Try to ease up on yourself. I've had these experiences and, in fact, only last week some boss came up and tried to draw me into an argument as he was in a bad mood and snapping at staff. It gets worse if you stress over it so really it's a matter of you doing your best and trying to compensate for your social skills by being efficient and letting it be known you try hard and are on time and so on.
As for being ignored, it's pretty typical with aspergers. It's part of the problem but you can maybe focus on your strengths and will eventually blend in more.

Three weeks ago I somehow landed my dream job working with a travel company. Among the many incentives/perks are interstate and overseas travel, financial bonuses, work functions, such as dinners, outings (which I really dont see as a perk LOL), etc. I'm trying to stress that it's a great company to work for and that I was wrapped to get the position.

However, as per usual, I have f&*&ed up again. During training, my Aspergers symptoms seems to get worse? and I become more and more unable to socialise.
I think I come across as rude and aloof, although I certainly don't mean to, and now my training group have almost completely ostracized me. Most of the other employees that have been there for a while also ignore me.

So my questions are: I am finding training stressful as I learn by doing not theory. Does stress exarcerbate Aspergers symtoms?
I am newly diagnosed. Where can I find further, comprehensive information on Aspergers? (From an Aspies point of view).
I am thinking of quitting. I know where this is headed. I'll be further ostracized by more and more people until I am fired or
leave due to embarressment/bullying.

Thanks guys
 
Get enough sleep (eating properly wouldn't be bad either). That will help you think better and more clear. Think before you do or say something. If you look back to a conversation you had, and think you might have been offensive you could try apologizing, and say you really didn't mean to (It may kind of hard, because being an Aspie anything involving awkward social situations isn't easy. Been there, done that.). I can be the same way at first when I trying to learn something or do things I'm not use to.

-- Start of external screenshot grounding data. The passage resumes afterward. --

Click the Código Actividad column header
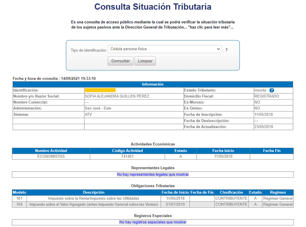 127,151
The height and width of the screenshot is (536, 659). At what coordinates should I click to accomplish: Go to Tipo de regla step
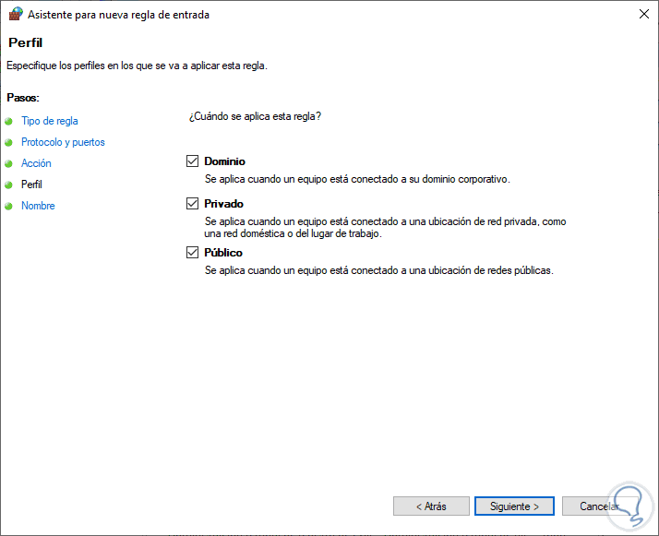[50, 121]
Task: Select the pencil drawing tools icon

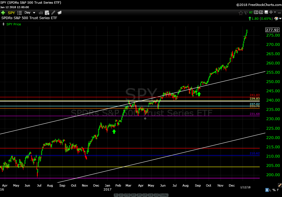Action: point(53,13)
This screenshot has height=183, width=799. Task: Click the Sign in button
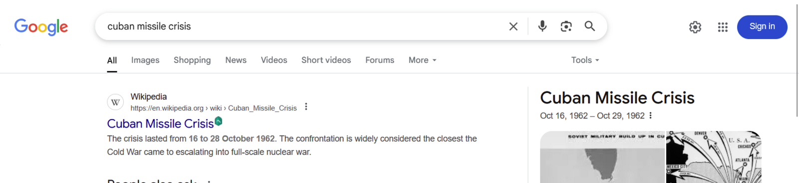pyautogui.click(x=762, y=27)
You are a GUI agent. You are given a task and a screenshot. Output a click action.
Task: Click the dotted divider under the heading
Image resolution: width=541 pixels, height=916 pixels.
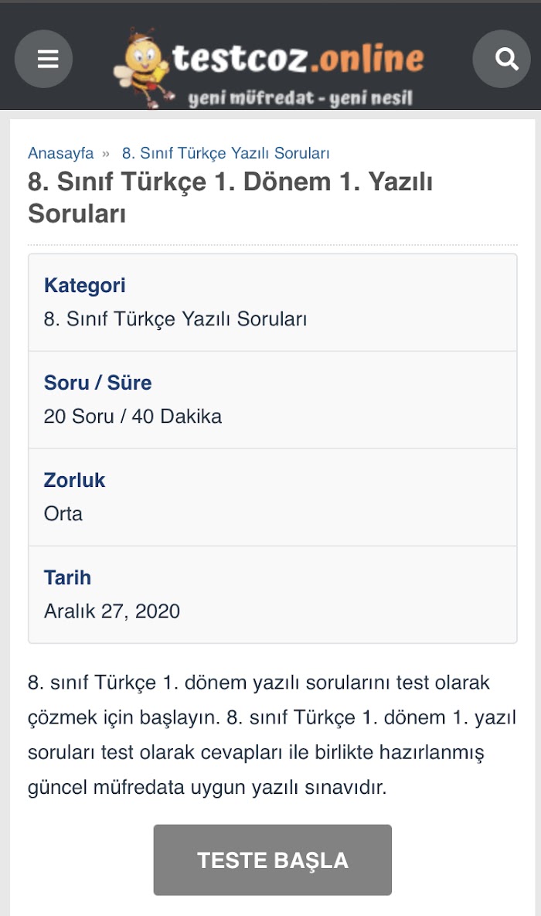pyautogui.click(x=272, y=245)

I won't think straight, and I'll say or do something that makes me think "Well, that just made me look pretty stupid!".

If you didn't have the skills and knowledge to be there, then you never would have gotten a job there in the first place. So don't give up. Just relax. It takes time. You'll catch on, and learn how things work as time goes on. Kind of like in school, when the teacher explained how to do a hard math problem. I'm sure you didn't completely understand how to to Geometry in one day. Or when learning to drive. You most likely didn't get behind the wheel right after you learned and drove like someone who has been for 20 years. As for everyone else, try to get to know people, and let them get to know you.
 
Yes, confront them with questions. Tell them that you feel as if you are being singled out for some reason ask what it is. Then explain why you feel that way and that you would like to get along with them. You might be misreading the situation as far as their intentions. As well they may not realize that you are reading it that way. Only way to really solve an interpersonal problem is to talk about it with the person and try to reach a mutual understanding. If it helps have someone you know well or like be a moderator.
 
I have been working with people that are helping me to see that asking questions about other peoples interests instead of mine, helps a lot in social situations. It helps to keep me out of trouble.
 
I've been reading this awesome book by Rudy Simone called Aspergirls- and she wrote a book also about Aspergers on the job. I couldn't BELIEVE how everything fits.